START Information supplied
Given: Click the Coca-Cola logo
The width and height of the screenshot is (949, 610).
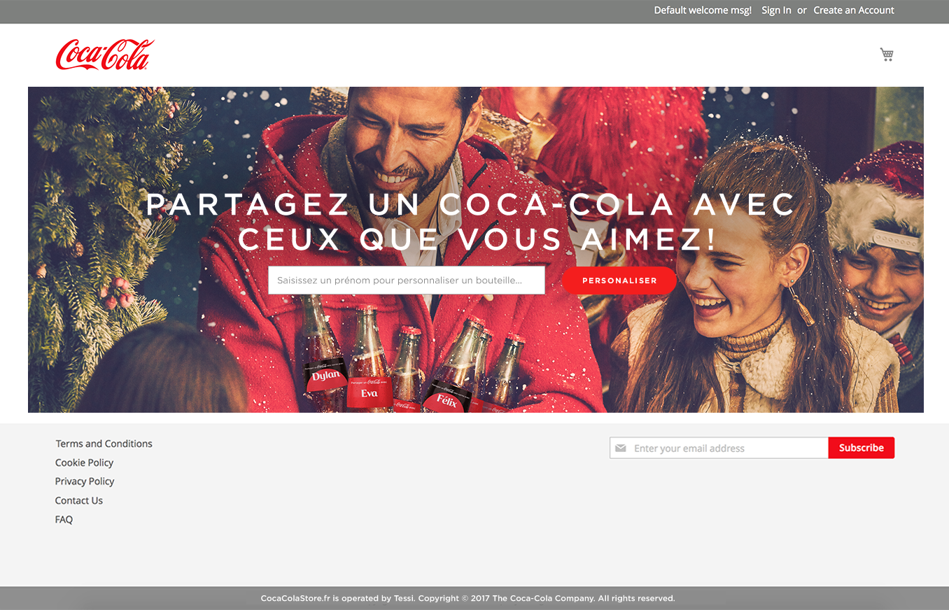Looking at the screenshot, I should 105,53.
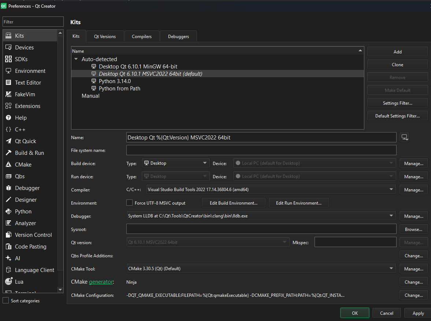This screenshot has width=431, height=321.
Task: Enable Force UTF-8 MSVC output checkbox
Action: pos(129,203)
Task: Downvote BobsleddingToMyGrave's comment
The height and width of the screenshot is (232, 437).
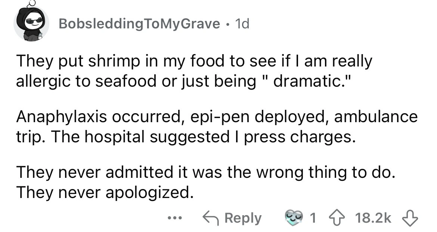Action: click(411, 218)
END Information supplied
START Information supplied
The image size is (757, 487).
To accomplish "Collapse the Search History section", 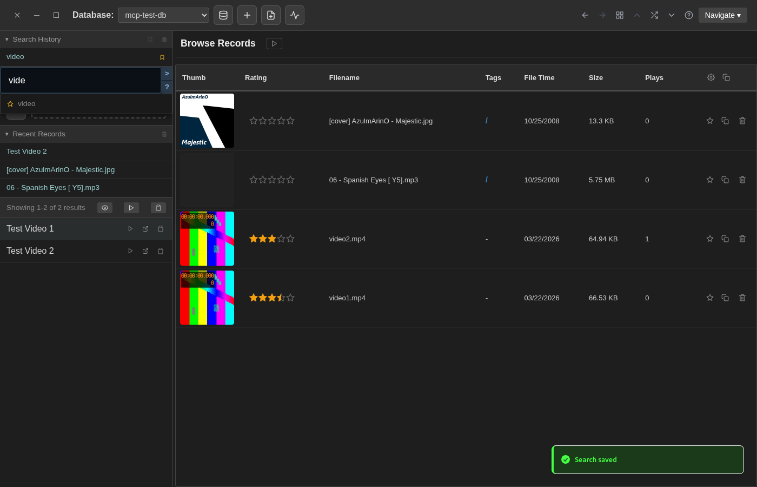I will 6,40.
END Information supplied
START Information supplied
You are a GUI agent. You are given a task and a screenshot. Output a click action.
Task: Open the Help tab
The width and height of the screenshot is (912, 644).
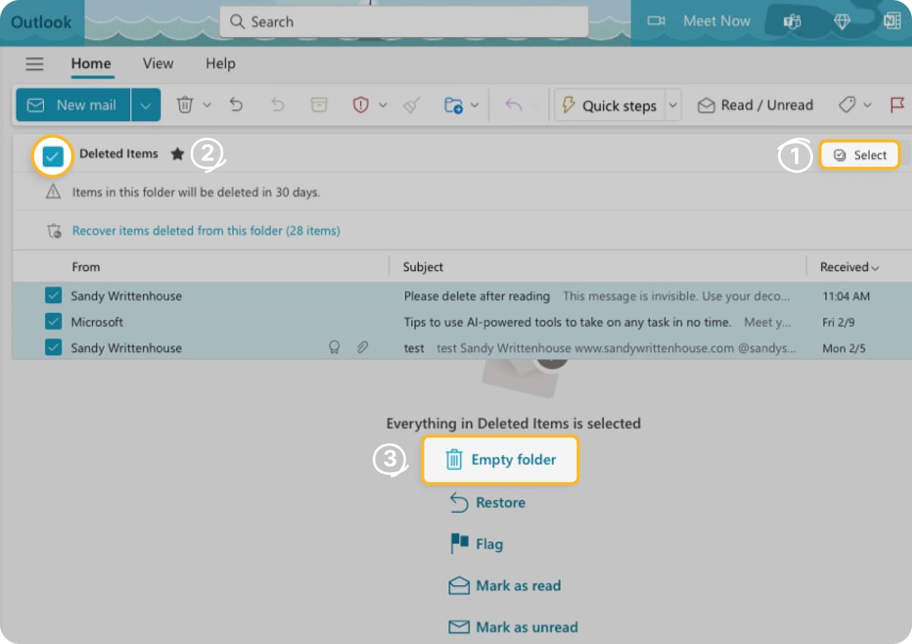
END Information supplied
Instructions for the task: Using the material above, transcribe exactly the lines from the line with "You are a GUI" to the line with "The width and height of the screenshot is (912, 644)."; both count, and nothing else goes in.

Answer section:
You are a GUI agent. You are given a task and a screenshot. Output a click action.
Task: Open the Help tab
The width and height of the screenshot is (912, 644).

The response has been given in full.